Yaya screamed after the vaccines for about 5 minutes. I held her and took her outside to nurse her in the shade. She called down but hiccuped a bit from all the crying. At home she slept as long as I was holding her. But at 7 became unhappy/uncomfortable. I took her upstairs and we lay down for a while. She had a low fever and was so miserable she had her first ever dose of acetaminophen. Within a half hour she calmed down and fell asleep. She was really unhappy during that half hour, and cried quite a lot.

She woke up her normal times at night, that is around 2-3 am and again at 4 or 5. She usually falls asleep at 9 so she is a very good sleeper.

This morning, she is fine. I am being careful around her vaccination sites, its not red or swollen but it is probably sore. I am just glad that the screaming, crying stopped.

20110607

Opposites

When I was 20 a friend asked me what I looked for in a mate. We talked about the yin yang or opposite person as well as one who was a carbon copy. (Like people these days really know what a carbon copy is.)

I wanted someone to complement* me. Rather like a puzzle piece that felt like it had been missing forever.

Although I knew from early on that Will was perfect for me, its been a rough road. I am a mess. I dislike myself because I am mean and hurtful. I don't tell him that I love him. I don't compliment him enough. I don't know how to show him that I care as much as I do. In fact he often asks me if I dislike him. That breaks my heart because I know that I am not treating him the way he deserves to be treated.

Sure at the moment I have an excuse. I am attempting to adjust to life as mom of 3. But this isn't a new phenomenon. It isn't even unique to him. I do not know how to show love to a partner. To the kids, I am ok with it. Although I really dislike how I act towards Rhayn, too. But that is a totally other post. (All about my failings as a parent.)
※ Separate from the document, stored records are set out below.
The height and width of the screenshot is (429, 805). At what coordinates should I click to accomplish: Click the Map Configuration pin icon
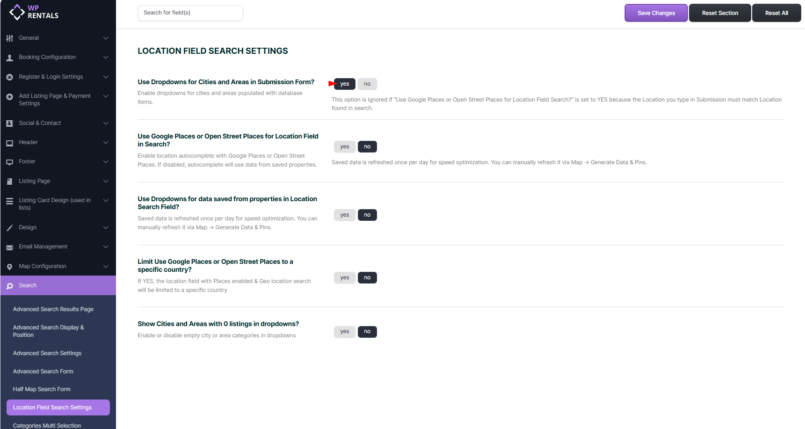(9, 267)
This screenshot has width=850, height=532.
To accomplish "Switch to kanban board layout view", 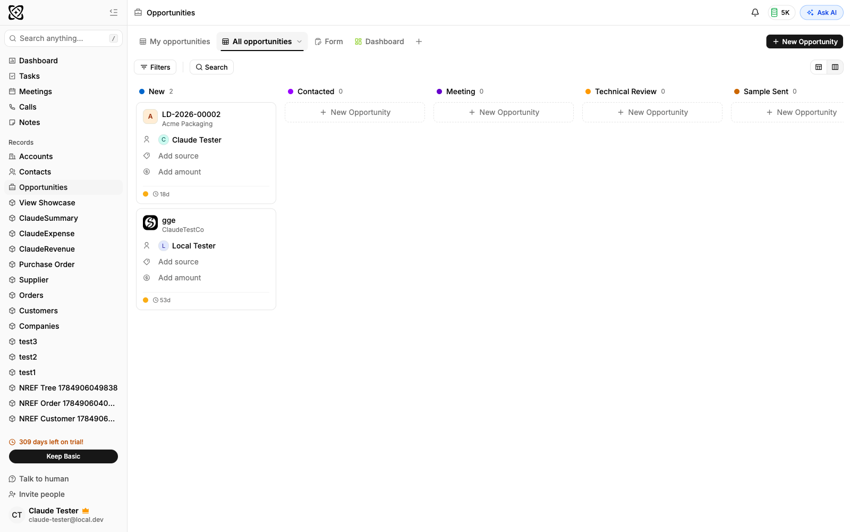I will click(835, 67).
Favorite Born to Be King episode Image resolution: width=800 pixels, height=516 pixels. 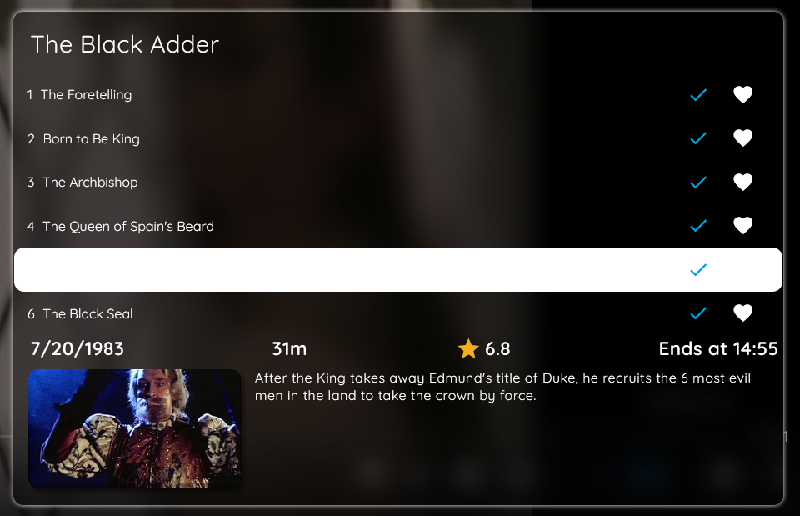click(743, 138)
Over time I think Will and I have become more of a yin yang. Our edges are slowly rubbing against one another and becoming a smooth fit**. I can't imagine my life without him and I hope he feels the same way. I know we aren't perfect, neither of us. But really who thinks their relationship is perfect? Aren't there always little imperfections, tiny bumps that keep the parts from fitting perfectly together? Yet with time and patience those bumps can smooth out.

But I think we complement each other, we balance each other. And that is what I always wanted.

*I wrote "compliment" originally. Of course I want that, who doesn't?
**That sounds dirty, sorry about that.

20110606

Gratitude

She is worn out from camping and getting some snuggle time from her cat and baby sister.

This week (or really the last few week since I neglected to do this) I am grateful for-
~Will being home. He's been gone on and off for 2 weeks now, and I am glad he's home, at least for a short while.
~friends who took Rhayn camping with her school since I was unable to.
~Rhayn being home. While she was away this weekend I realized how much of a help she has been to me. I know that she is 10 and sometimes a brat, but more often than not she helps me by holding her sister while I get things done.
~having a weekend with Gwennie. Sure, yaya was here, too, but I really got to spend time with just Gwennie and we enjoyed that.
~baby laughs. Seriously the best. thing. ever. Yaya laughed yesterday, multiple times, while being tickled. She also saw her big sister, Rhayn (who had been gone all weekend, remember?) and laughed at her and gave her the biggest circle smile ever.She wants to sit up and see the world, my sweet little busy baby.

20110605

20110604

Eczema

Elbows, old and new. You can just barely see the rashy part near yaya's elbow.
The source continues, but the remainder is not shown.